N° RG 20/02479 – N° Portalis DBV4-V-B7E-HXLJ
JUGEMENT DU TRIBUNAL JUDICIAIRE DE LILLE EN DATE DU 11 mars 2020
PARTIES EN CAUSE :
APPELANT
Monsieur Z X DU MONTCEL
[…]
[…]
Représenté par Me MANDONNET, avocat au barreau d’AMIENS substituant Me Lionel DJEATSA FOUEMATIO de la SELAS DJEATSA AVOCAT, avocat au barreau de GRENOBLE, vestiaire : A337
ET :
INTIME
URSSAF DU NORD PAS-DE-CALAIS – TRAVAILLEURS INDEPENDANTS agissant poursuites et diligences de son représentant légal pour ce domicilié en cette qualité audit siège
[…]
[…]
[…]
Représenté par Me Gaelle DEFER, avocat au barreau d’AMIENS substituant Me Charlotte HERBAUT de la SELARL OSMOZ’AVOCATS, avocat au barreau de LILLE
DEBATS :
A l’audience publique du 01 Juillet 2021 devant Madame B C, Présidente, siégeant seule, sans opposition des avocats, en vertu des articles 786 et 945-1 du Code de procédure civile qui a avisé les parties à l’issue des débats que l’arrêt sera prononcé par sa mise à disposition au greffe le 04 Octobre 2021.

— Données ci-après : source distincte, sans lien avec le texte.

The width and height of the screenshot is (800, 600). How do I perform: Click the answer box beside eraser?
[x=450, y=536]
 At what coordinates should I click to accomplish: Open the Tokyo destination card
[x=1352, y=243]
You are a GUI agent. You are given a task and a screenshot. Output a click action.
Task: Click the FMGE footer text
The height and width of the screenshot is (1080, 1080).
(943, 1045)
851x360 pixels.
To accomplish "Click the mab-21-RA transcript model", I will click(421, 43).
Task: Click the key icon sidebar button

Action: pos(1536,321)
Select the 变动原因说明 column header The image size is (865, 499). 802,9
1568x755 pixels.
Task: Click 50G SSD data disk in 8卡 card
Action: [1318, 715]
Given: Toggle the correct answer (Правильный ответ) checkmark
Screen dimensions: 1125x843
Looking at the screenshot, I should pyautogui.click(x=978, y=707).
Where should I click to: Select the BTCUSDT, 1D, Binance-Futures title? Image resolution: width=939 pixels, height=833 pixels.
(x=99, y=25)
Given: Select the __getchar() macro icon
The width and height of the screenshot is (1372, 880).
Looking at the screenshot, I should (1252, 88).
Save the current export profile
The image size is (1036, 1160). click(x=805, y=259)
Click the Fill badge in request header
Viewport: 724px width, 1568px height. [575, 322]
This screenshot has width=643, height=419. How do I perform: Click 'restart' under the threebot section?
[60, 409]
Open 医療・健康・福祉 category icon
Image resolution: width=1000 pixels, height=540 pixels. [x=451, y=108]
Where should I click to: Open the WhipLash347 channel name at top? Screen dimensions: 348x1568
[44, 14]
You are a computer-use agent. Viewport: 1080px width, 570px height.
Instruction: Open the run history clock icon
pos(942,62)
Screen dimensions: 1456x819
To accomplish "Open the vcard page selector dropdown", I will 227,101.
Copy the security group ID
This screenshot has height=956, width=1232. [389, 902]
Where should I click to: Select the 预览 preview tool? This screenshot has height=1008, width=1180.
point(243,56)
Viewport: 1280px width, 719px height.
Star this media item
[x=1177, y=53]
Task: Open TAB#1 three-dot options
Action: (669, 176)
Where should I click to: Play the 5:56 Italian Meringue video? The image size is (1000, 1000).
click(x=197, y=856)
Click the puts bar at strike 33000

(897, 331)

GREFFIER LORS DES DEBATS :
Mme F-G H
COMPOSITION DE LA COUR LORS DU DELIBERE :
Madame B C en a rendu compte à la Cour composée en outre de:
Madame B C, Présidente de chambre,
M. Pascal BRILLET, Président,
et M. Jean TABOUREAU, Conseiller,
qui en ont délibéré conformément à la loi.
PRONONCE :
Le 04 Octobre 2021, par mise à disposition de l’arrêt au greffe de la Cour, les parties en ayant été préalablement avisées dans les conditions prévues au 2e alinéa de l’article 450 du code de procédure civile, Madame B C, Présidente a signé la minute avec Mme Blanche THARAUD, Greffier.
*
* *
DECISION
Saisi le 26 mars 2019 par M. X du Montcel d’une opposition à une contrainte décernée par l’Urssaf Nord Pas-de-Calais le 12 mars 2019 et signifiée le 14 mars 2019 pour obtenir paiement de la somme de 16 970 euros soit 15 957 euros au titre des cotisations et contributions et 1 013 euros au titre des majorations de retard pour les périodes de février, mars, avril, juillet, août et septembre 2014, le tribunal judiciaire de Lille, a :
— dit que l’opposition est recevable mais non fondée,
— validé la contrainte à hauteur de 16 970 euros soit 15 957 euros de cotisations et 1 013 euros au titre des majorations de retard,
— condamné M. X du Montcel à une amende civile de 800 euros,
— condamné M. X du Montcel aux entiers dépens qui comprendront les frais de signification de la contrainte,
— condamné M. X du Montcel à payer à l’Urssaf la somme de 500 euros au titre de l’article 700 du code de procédure civile.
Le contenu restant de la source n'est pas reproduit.